When you live abroad, you connect with new cultures and types of people, but you also notice the distance between you and them. Particularly in a big city, surrounded by thousands or millions of people in their own universe, building relationships with objects is often easier and more feasible. You notice that your life is a compilation of things which have traveled with you from this pre-abroad existence to the things which you have acquired where you are now, and you begin to see the objects as not only what they are but as reminders of all that you are. For example, I treasure my double bed that I got here. I found the hard-as-a-rock double mattress and wooden bedframe at a tiny shop that looked like it could be on an episode of ‘Hoarders’ (the owner had to work with the neighbors to pull a dining room table and chairs from off of it to get the thing out). I bargained for it with tricks of the trade I learned from Colombian friends, rode back to my house in a pick-up truck with saints hanging from the rearview mirror like air fresheners, had help moving it to the second floor and assembled the bed frame on my own (a first, for me). Then, when I moved, I had the help of two friends move it out again, load it onto a van and up the three flights of stairs into my new apartment.
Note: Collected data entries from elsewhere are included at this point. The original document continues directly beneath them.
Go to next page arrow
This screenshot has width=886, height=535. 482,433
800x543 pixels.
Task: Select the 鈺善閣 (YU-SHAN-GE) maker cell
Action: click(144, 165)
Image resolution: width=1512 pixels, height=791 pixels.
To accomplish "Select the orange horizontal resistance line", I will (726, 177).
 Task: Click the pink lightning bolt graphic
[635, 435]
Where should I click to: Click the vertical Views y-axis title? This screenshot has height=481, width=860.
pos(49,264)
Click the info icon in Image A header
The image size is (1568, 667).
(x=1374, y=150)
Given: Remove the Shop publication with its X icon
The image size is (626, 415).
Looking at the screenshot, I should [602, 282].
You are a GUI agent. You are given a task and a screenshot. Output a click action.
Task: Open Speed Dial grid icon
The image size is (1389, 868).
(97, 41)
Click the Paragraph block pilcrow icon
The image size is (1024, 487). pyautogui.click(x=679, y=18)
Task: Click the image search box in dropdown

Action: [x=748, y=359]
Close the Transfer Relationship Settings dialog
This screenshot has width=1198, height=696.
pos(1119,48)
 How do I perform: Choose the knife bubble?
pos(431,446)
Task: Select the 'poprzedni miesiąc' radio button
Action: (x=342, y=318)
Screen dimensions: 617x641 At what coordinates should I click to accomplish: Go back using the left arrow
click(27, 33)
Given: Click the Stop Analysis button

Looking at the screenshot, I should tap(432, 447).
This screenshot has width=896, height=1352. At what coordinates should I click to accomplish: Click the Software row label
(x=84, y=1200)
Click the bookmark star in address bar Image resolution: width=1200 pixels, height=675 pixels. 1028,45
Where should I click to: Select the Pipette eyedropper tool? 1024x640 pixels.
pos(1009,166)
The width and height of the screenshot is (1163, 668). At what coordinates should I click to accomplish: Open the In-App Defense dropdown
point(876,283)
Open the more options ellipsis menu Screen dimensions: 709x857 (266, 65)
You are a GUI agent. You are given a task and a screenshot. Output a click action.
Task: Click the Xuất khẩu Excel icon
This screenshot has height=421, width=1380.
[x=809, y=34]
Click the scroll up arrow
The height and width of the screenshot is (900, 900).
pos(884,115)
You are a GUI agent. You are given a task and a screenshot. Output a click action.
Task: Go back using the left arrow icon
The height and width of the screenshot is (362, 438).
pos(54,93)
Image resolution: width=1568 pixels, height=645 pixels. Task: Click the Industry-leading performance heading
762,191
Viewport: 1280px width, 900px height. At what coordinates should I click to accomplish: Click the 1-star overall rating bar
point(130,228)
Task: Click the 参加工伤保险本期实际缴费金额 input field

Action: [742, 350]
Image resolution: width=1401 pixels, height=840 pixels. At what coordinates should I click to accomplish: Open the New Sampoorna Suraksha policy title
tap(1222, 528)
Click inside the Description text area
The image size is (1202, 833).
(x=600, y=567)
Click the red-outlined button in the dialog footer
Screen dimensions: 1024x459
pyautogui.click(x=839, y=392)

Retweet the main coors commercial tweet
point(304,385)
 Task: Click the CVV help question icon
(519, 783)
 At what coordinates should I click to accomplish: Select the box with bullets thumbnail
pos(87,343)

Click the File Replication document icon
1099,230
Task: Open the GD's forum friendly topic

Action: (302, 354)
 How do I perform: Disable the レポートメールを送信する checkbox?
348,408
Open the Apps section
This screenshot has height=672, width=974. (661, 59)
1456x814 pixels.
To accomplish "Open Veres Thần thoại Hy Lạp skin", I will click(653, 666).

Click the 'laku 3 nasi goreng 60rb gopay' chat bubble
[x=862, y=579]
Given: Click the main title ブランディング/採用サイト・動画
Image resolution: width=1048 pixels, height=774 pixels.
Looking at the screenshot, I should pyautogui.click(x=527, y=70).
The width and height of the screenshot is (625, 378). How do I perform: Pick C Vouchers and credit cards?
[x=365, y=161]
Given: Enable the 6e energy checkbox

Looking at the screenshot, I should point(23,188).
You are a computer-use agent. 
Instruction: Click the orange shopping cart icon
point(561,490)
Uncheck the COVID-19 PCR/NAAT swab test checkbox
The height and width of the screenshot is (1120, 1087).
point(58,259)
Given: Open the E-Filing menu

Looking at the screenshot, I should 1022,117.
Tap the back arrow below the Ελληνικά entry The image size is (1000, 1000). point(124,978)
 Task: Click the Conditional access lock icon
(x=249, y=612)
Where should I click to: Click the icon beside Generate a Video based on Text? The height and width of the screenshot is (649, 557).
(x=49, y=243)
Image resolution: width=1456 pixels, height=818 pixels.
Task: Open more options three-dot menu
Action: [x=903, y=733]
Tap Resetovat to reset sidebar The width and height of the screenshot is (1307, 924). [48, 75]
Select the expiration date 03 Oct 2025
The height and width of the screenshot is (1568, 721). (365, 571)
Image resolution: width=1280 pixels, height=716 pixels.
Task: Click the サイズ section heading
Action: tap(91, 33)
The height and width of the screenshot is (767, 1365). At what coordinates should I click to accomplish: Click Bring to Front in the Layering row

When I was little, I had a green, Girl Scout vest that adorned patches like medals of honor. Each one represents something that at the very least says, ‘I was here. I did something.’ As an adult, as a person who lives far from home, you don’t have patches or even old friends around to say, “Hey remember that time we…” I think many people don’t consider moving abroad because they are afraid of the loneliness and that fear is legitimate. There are days when I want to call a friend on my crappy foreign phone and can’t; days that I could spend in entirety in bed, because I don’t work and no one is going to notice the difference anyways and because I cherish my relationship with my double bed more than I want to see anyone in Bogotá. So I look to my things: a bicycle with chipped paint, broken gears and a torn seat that rips up the crotch of every pair of tights that I own; an extra-large tube of toothpaste that I’ve squeezed and flattened beyond all reason because I remember standing in an aisle of Walgreens with my mom the day before I went to the airport; a mattress that’s hard-as-Plymouth-freakin’-Rock… and I love all of them. When you are in your own country and everything is easy you forget to love your things for the simple fact that they are yours.
Then there are the other things which couldn’t fit into a suitcase if you tried, like full moons in the daytime or the flavor of a fresh apple or the way a dog’s tail flutters when its owner holds a ball in the air right before he or she decides to throw it. Thankfully, although customs and foods and living environments are all new, general aspects of humanity and laws of physics stay the same. You know that a cup of coffee will be hot when it is made, that the heat will eventually dissolve into the air like a balloon that is finally let go of, resigned to the sky. You know that that set of blue, paint-worn shutters on a side street in your neighborhood would feel coarse and honest if you were to touch it, that it is the same blue as the sidewalk chalk you used to use or the nail polish that you once stole or the retainer that you lost you don’t know where.
These things do not represent your “new” life or your “old” life, but just life. The loneliness sucks sometimes, it does, but having company around all the time makes you forget to appreciate the things. Things rule. Things make you realize the capacity you have to appreciate the world for other reasons, like the way brick walls along the highway are covered with posters upon posters until there’s nothing left of the layers of timeworn paper but the way they curl around the new posters; like an old, fatherly hand on the shoulder of its successors; like nothing is quite ready to let go; like nothing ever really has to.